▸ TASK STATEMENT
Copy out all lines from the entries below in which "agent" occurs.

▸ EXCERPTED DATA
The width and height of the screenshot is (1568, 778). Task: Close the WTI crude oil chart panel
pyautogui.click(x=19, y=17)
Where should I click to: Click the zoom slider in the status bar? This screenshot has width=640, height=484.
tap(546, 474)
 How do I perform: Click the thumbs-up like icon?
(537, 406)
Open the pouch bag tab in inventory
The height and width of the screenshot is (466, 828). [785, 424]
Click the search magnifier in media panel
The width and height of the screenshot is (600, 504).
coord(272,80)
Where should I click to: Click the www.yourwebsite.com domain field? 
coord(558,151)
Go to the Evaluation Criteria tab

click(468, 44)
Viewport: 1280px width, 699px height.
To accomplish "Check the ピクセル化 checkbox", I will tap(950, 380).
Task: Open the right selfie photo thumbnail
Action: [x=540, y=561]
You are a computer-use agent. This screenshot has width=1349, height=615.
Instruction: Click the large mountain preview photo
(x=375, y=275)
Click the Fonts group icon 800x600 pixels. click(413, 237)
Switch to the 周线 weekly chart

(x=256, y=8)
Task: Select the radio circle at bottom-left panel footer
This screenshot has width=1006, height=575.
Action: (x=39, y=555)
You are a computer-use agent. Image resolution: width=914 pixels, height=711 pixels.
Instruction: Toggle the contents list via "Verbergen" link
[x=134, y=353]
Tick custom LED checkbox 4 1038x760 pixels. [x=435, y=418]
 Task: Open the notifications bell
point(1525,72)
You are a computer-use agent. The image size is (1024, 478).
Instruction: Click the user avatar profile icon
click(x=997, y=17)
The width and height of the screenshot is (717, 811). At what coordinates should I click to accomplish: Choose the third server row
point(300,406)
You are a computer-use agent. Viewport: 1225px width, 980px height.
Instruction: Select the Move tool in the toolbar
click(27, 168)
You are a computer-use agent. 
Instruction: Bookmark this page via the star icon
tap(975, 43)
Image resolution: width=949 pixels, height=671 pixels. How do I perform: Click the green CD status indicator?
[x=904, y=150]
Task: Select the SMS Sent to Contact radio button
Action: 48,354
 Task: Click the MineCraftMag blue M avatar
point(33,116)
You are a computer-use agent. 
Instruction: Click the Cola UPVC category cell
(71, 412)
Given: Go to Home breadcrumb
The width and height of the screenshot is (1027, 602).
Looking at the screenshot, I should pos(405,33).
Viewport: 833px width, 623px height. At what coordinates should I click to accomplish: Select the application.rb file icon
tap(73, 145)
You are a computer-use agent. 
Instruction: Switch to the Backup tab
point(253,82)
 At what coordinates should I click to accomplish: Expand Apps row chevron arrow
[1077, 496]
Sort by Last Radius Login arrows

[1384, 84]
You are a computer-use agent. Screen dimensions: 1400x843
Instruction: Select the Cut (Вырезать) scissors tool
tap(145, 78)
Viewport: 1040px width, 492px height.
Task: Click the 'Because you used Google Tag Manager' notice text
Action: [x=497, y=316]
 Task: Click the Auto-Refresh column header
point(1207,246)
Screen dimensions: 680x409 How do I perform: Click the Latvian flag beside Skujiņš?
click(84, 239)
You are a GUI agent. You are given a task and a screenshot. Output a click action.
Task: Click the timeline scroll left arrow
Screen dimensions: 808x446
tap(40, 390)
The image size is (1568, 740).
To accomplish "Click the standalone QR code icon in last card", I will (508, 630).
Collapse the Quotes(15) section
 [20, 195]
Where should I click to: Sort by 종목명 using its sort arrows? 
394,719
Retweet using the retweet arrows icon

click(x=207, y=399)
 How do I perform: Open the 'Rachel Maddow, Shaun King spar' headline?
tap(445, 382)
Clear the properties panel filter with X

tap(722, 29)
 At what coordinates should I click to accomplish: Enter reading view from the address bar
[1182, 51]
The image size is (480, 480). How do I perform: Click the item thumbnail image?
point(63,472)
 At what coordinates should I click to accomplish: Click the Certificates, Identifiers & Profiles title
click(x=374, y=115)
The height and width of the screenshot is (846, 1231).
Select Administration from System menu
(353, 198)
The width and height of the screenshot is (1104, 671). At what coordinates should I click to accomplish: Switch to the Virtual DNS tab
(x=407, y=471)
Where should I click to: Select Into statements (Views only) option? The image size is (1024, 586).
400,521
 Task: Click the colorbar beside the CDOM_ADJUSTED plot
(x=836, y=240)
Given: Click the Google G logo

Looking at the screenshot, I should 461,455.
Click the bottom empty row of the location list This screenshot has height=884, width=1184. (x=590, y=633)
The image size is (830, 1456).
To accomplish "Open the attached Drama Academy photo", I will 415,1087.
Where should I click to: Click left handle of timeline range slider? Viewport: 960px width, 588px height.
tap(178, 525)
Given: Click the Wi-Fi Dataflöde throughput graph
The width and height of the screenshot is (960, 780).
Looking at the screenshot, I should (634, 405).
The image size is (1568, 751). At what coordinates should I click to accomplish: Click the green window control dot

▸ PROBLEM SOLUTION
You are a computer-use agent. This screenshot has width=1349, height=615.
You are a computer-use agent. Image resolution: width=914 pixels, height=711 pixels.
You are a computer-use agent. The image size is (1024, 478).
You are a computer-use agent. Viewport: 1225px width, 980px height.
You are a computer-use agent. 
You are a computer-use agent. 
You are a computer-use agent. 
You are a computer-use agent. Screen dimensions: 1400x843
You are a GUI agent. You are given a task and a screenshot. Output a click action.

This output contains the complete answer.